The development of solar cells has revolutionized the renewable energy sector and still holds significant potential for further advancements. Different solar cell technologies have been proposed and utilized in practical applications. This work is focused on the special class of dye-sensitized solar cells which have been developed with the aim of achieving lower cost and higher cell efficiencies. The flexibility and simplicity of these photo-electrochemical systems has motivated significant research efforts in this field. Current efforts are focused on the utilization of alternative materials to replace the rather expensive platinum electrodes. The physical properties of the Iron-Copper system present an appealing choice as an alternative counter-electrode material. However, due the complexities in preparing metastable Fe-Cu alloys, the understanding of the fundamental electrical properties of this system remains limited and not fully understood. Developing a better understanding of the electrical properties of Fe-Cu, including composition dependencies, are relevant to the potential use of this alloy system in solar cell applications.

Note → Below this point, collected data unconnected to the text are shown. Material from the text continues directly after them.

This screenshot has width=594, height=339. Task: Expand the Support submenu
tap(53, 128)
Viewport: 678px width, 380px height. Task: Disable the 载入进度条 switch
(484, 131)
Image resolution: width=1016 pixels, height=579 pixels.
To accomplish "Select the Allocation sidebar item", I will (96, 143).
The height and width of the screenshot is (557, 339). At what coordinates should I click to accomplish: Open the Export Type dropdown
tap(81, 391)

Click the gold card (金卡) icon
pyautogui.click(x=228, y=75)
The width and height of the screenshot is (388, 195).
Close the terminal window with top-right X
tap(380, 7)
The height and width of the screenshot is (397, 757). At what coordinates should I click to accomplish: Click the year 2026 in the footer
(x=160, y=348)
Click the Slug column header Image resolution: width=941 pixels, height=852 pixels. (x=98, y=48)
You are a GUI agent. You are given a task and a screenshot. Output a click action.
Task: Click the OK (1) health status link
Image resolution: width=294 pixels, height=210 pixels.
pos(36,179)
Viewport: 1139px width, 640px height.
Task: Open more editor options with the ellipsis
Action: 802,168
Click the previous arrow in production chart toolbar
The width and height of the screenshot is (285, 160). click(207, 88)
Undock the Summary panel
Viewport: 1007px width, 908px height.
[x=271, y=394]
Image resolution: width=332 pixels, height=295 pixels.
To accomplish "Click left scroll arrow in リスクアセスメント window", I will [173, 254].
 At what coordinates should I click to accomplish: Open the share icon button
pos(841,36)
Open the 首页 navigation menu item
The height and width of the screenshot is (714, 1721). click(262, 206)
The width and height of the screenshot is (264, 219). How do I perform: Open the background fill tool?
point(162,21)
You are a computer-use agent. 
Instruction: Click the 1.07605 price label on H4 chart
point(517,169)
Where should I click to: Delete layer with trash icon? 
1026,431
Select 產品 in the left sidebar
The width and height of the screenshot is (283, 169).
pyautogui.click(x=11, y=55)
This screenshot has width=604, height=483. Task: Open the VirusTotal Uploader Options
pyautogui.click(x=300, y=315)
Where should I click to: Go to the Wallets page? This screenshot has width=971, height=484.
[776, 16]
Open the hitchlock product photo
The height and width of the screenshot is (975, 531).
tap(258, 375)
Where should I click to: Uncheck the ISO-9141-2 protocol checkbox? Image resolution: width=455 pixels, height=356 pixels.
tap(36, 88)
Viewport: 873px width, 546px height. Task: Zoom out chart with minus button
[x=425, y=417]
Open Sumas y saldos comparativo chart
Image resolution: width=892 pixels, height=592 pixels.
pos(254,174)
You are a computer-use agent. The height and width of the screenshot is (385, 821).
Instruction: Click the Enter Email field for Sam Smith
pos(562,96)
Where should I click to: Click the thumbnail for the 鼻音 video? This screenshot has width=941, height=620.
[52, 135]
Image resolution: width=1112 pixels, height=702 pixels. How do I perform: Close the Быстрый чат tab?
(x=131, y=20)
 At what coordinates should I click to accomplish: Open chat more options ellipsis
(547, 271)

In this work, FeᵪCu₁₀₀ ̱ᵪ alloys where x (wt%) = 25, 35, 50, 65, and 75 were prepared via mechanical alloying (MA) method. Microstructural characterization revealed a single-phase face-centered cubic structure for a wide range of compositions. Temperature dependencies of the resistivity were measured for all samples. At low temperatures, the Fe₂₅Cu₇₅ alloy exhibited T³⁄² dependence of the resistivity. At higher temperatures (100-300K) all of the mechanically alloyed Fe-Cu exhibited unusual T linear dependence resistivity. As for the magnetic properties, samples with Fe content higher than 35% exhibited magnetic transition temperatures (Tc) higher than 350K. The counter-electrode was manufactured by depositing Fe₅₀Cu₅₀ on an aluminum sheet using MA and rolling methods. Dye-sensitized cells were produced, assembled, and tested with both platinum electrodes and Al-Fe₅₀Cu₅₀ counter electrodes, resulting in maximum efficiencies of (3.7%) and (0.26%) respectively. Additionally, the efficiency-cost of these cells were investigated resulting in (0.25% per AED) for platinum electrode, and (3.0% per AED) for Al-Fe₅₀Cu₅₀ electrode. The obtained results indicate that it has a notable potential which warrants further research and optimization efforts.